Tina Turner, the ‘Queen Of Rock’n’Roll’, Dies Aged 83
Tina Turner, one of rock’n’roll’s greatest voices and most charismatic performers, has died aged age of 83 after a long illness
In a statement on Wednesday night, a representative said: “Tina Turner, the ‘Queen of Rock’n Roll’ has died peacefully today at the age of 83 after a long illness in her home in Kusnacht near Zurich, Switzerland. With her, the world loses a music legend and a role model.”
Turner was a pioneer – her raw, soulful vocals and blistering performances made her one of the biggest stars in the traditionally white and male world of rock’n’roll. After two decades of working with her abusive husband, Ike Turner (giving era-defining performances on River Deep, Mountain High, Proud Mary, Nutbush City Limits and many more), she went solo and became one of the defining pop icons of the 1980s with the album Private Dancer and massive hits including The Best, Steamy Windows and What’s Love Got To Do With It. Her life was chronicled in three memoirs, a biopic, a jukebox musical, and in 2021, the acclaimed documentary film, Tina.
Turner was born Anna Mae Bullock on 26 November 1939 and raised in Nutbush, Tennessee, where she recalled picking cotton with her family as a child. As a young girl, Bullock sang in the church choir at Nutbush’s Spring Hill Baptist Church. Her talent shone through one night in 1957, when she attended a gig by Ike Turner’s Kings Of Rhythm in East St Louis and took the mic. Astounded, Turner asked the young girl if she knew any more songs, she did and a partnership that lasted until the couple split in 1976.

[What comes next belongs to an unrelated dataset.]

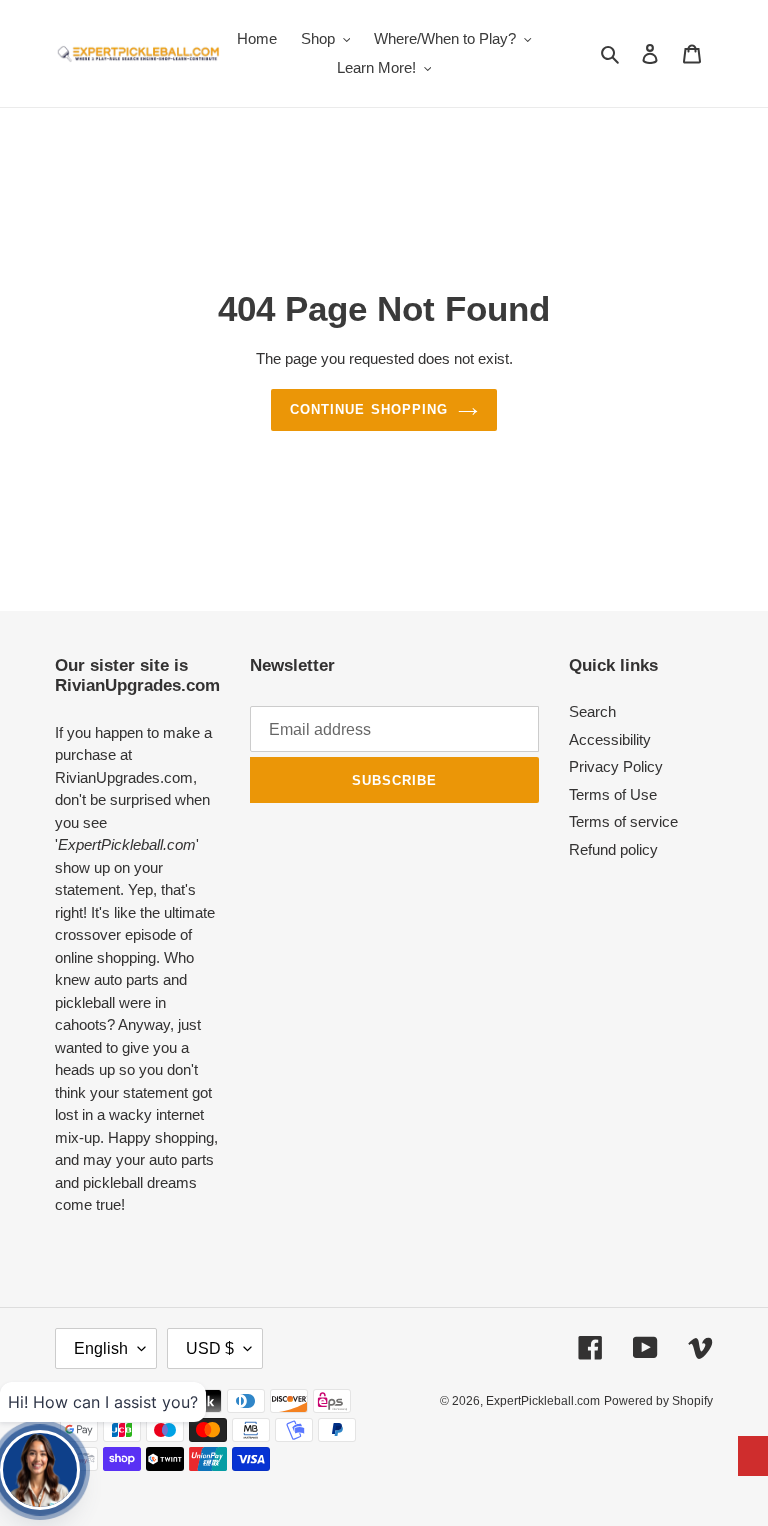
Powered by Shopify (658, 1401)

In those near-two decades, Turner developed a reputation as one of the greatest live acts on the planet and had a string of huge hit singles. But behind the success Ike was emotionally and physically abusive, as Tina revealed in her biography, I, Tina.
The 80s saw Turner return to become one of the biggest stars on the plant. Her 1984 multi-platinum album Private Dancer contained the massive hit What’s Love Got to Do with It, which won the Grammy Award for Record of the Year and became her first and only No 1 song on the Billboard Hot 100. Her chart success continued with Private Dancer, We Don’t Need Another Hero (Thunderdome),The Best, I Don’t Wanna Fight, and GoldenEye. During her Break Every Rule World Tour in 1988, she set a then-Guinness World Record for the largest paying audience (180,000) for a solo performer.

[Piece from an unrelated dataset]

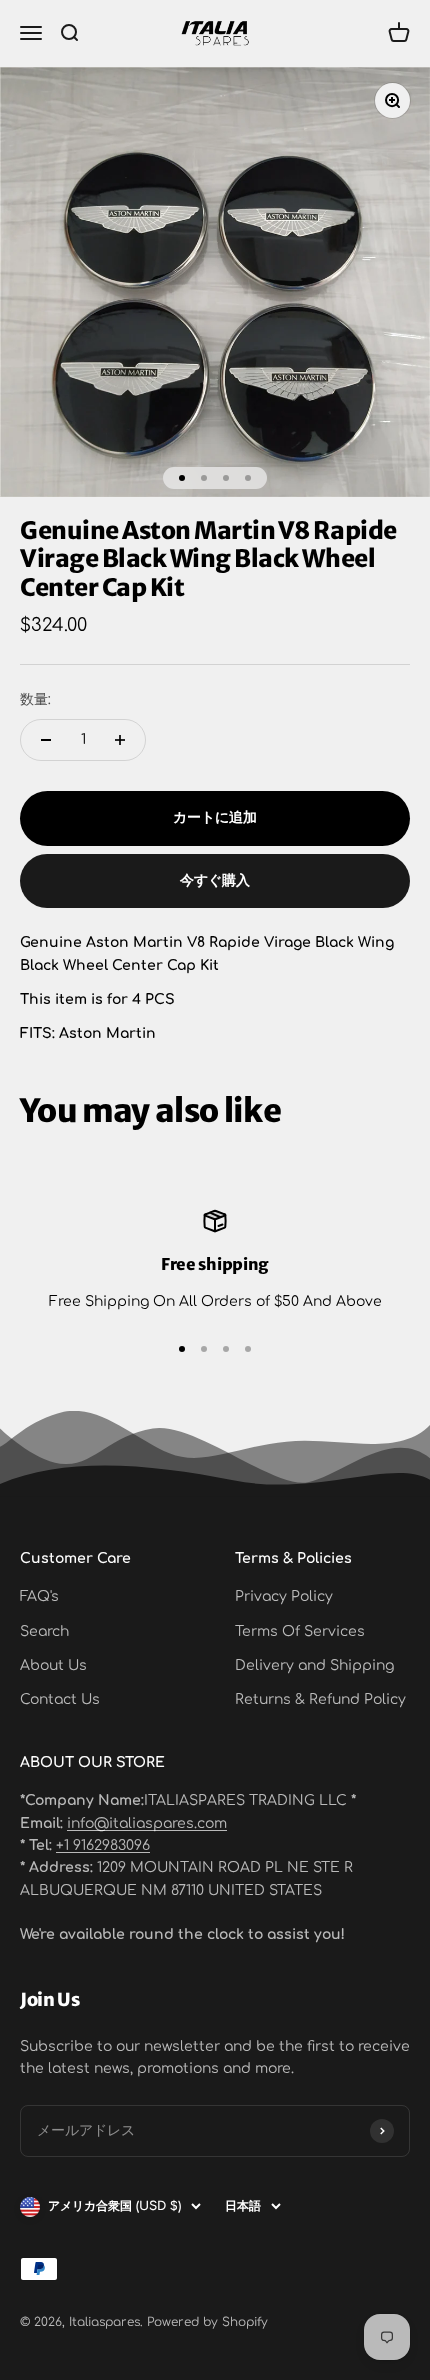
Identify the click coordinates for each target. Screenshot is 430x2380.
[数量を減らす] (46, 740)
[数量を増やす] (120, 740)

Turner also acted in the films Tommy (1975) and Mad Max Beyond The Thunderdome (1985). In 1993, What’s Love Got to Do with It, a biographical film was released. In 2009, Turner retired after completing her Tina!: 50th Anniversary Tour, which was the 15th highest-grossing tour of the 2000s. In 2018, she became the subject of the enormously successful jukebox musical Tina.
She had suffered ill health in recent years, being diagnosed with intestinal cancer in 2016 and having a kidney transplant in 2017. In 2021, she was inducted into the Rock and Roll Hall of Fame as a solo artist, 30 years after Ike and Tina Turner’s induction.